Task prompt: The lines below starting at the line containing "The width and height of the screenshot is (1280, 545)." and ending at the line containing "Task: Select all" are to be repeated exactly, with both ends kept and nothing else added.

_ _ _ _ _

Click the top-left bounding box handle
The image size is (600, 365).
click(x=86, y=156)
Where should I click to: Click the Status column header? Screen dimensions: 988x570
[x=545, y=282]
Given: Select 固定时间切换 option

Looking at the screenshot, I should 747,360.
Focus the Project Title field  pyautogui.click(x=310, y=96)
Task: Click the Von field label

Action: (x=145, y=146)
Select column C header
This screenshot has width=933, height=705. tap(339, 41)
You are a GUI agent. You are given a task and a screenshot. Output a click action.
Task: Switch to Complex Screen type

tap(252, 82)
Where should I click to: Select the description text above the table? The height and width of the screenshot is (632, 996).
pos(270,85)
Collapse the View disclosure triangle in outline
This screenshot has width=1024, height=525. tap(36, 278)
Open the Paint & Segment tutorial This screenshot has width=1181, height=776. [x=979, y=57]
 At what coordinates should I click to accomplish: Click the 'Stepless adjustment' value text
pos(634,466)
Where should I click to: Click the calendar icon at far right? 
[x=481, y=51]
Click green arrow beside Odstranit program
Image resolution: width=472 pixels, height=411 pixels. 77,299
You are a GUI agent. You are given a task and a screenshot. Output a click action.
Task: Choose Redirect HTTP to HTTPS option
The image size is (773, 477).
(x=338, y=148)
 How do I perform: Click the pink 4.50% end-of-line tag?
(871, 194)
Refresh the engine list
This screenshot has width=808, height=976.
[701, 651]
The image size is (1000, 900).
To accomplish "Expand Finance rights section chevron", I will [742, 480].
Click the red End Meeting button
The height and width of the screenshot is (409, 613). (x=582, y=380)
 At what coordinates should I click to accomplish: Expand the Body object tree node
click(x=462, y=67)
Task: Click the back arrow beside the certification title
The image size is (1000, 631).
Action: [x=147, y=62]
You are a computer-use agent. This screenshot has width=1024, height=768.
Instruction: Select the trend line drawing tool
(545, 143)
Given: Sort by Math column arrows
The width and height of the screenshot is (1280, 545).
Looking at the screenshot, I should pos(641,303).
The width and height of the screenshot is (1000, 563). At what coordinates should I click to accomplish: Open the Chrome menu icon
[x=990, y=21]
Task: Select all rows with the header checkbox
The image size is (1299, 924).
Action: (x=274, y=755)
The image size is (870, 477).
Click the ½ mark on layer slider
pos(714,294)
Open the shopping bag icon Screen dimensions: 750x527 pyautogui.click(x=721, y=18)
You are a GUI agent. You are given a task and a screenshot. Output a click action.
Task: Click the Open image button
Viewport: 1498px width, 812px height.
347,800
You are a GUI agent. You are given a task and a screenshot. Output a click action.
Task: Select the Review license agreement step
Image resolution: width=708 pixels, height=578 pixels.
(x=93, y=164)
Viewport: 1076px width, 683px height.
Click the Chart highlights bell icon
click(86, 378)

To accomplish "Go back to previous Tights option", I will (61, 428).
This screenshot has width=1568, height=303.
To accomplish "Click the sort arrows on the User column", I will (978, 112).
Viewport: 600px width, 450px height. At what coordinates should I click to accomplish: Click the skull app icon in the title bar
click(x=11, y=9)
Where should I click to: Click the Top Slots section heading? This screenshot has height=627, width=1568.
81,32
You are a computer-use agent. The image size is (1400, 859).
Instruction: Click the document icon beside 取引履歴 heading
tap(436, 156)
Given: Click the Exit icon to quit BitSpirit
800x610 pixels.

_ _ _ _ _

Solution to this exercise:
The width and height of the screenshot is (1280, 545).
Looking at the screenshot, I should pos(641,303).
The width and height of the screenshot is (1000, 563). At what coordinates should I click to accomplish: Open the Chrome menu icon
[x=990, y=21]
Task: Select all rows with the header checkbox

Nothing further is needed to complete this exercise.